Ritorna l’idea della zona franca

In pista la proposta di legge di un pool di senatori Pd (con Chiti e Filippi) per Livorno e Ancona. In ballo l’interporto

    di Mauro Zucchelli

    LIVORNO. A reinventare la zona franca manifatturiera ritagliando uno spicchio di territorio esente-tasse Livorno ci provò quasi vent’anni fa contando sulla buona stella di Carlo Azeglio Ciampi: ma andò buca. Adesso sta mettendo sulla rampa di lancio una richiesta del genere un gruppo di senatori Pd come Marco Filippi con il vicepresidente di Palazzo Madama Vannino Chiti, insieme a esponenti marchigiani come Silvana Amati e Marina Magistrelli.

    A quanto è dato sapere, la proposta non è stata ancora depositata ma lo sarà nei prossimi giorni: il gruppo di lavoro tecnico che affianca i quattro senatori sta mettendo a punto una serie di dettagli che consentano di precisare la portata e la fattibilità tecnica di questa iniziativa di sostegno allo sviluppo e alla competitività in una fase di crisi choc.

    Perché quest’alleanza toscano-marchigiana? Il motivo è presto detto: Livorno e Ancona: secondo le informazioni raccolte sia al convegno degli ingegneri all’hotel Palazzo sia al conclave sulle infrastrutture all’interporto, verrebbe individuato un corridoio strategico est-ovest fra il Mar Nero e la Spagna mediterranea che attraverserebbe l’Italia con un “ponte di terra”che avrebbe come capolinea Ancona a est e Livorno a ovest.

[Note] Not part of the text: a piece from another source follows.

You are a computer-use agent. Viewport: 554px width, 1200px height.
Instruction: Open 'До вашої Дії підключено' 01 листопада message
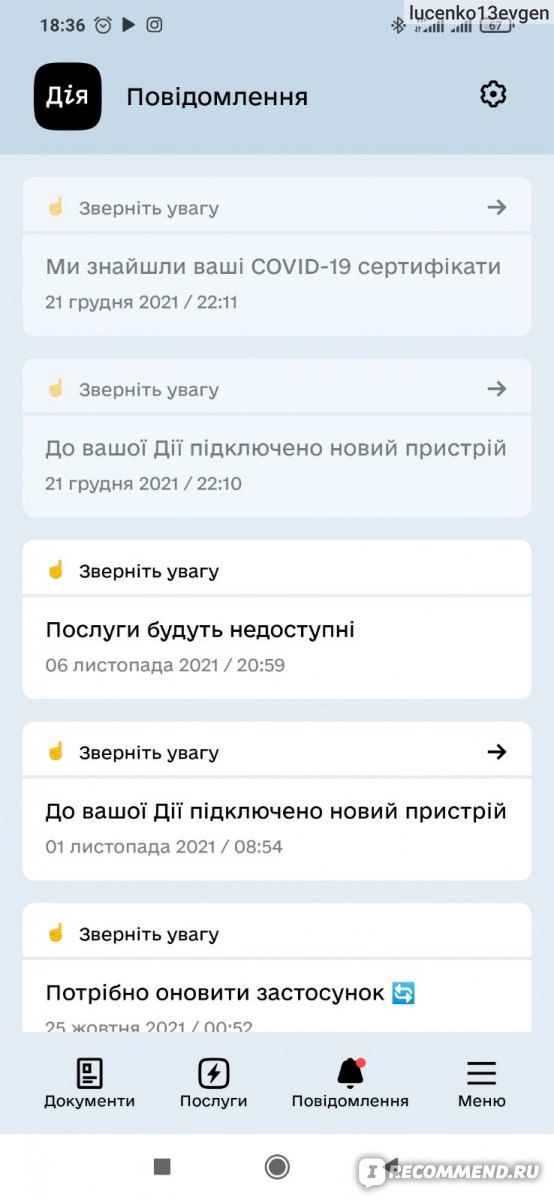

    Niente di specifico finora, ma così come il presidente della Camera di commercio Roberto Nardi, anche il sindaco di Collesalvetti Lorenzo Bacci conferma che è allo studio una ipotesi che riguarda l’utilizzo di una specifica zona dell’interporto di Guasticce «per un periodo limitato di anni (dieci o quindici) e in particolare per le lavorazioni estero su estero».

    Nessuno si illude che di questi tempi il fisco italiano possa rinunciare a cuor leggero agli introiti di imposte, ma la formulazione di una proposta estremamente specifica e tecnicamente circoscritta «nello spazio e nel tempo» potrebbe aggiungere qualche freccia alla praticabilità dell’idea. «Anche perché – aggiunge Bacci – la fiscalità nazionale potrebbe averne comunque un guadagno, visto che se si mettesse in modo un ingranaggio che calamitasse investimenti e occupazione potrebbe comunque ricavare tasse via Irpef dalla massa di buste paga che si creerebbero».

    Il pool dei senatori non si sbilancia: per adesso tengono stretta la propria proposta e ne precisano i dettagli.

    L’ex ministro Matteoli, nell’assise dell’altro ieri a Guasticce, l’ha bollata: «Tutti vorranno montarci sopra e non si farà mai». Ma intanto i “quattro della zona franca” un alleato ce l’hanno: incredibile a dirsi, è la cancelliera tedesca Merkel, durissima custode del rigore dei conti pubblici. Proprio lei ha aperto alla possibilità che in alcune limitate aree del Sud Europa siano previste zone franche per far ripartire lo sviluppo.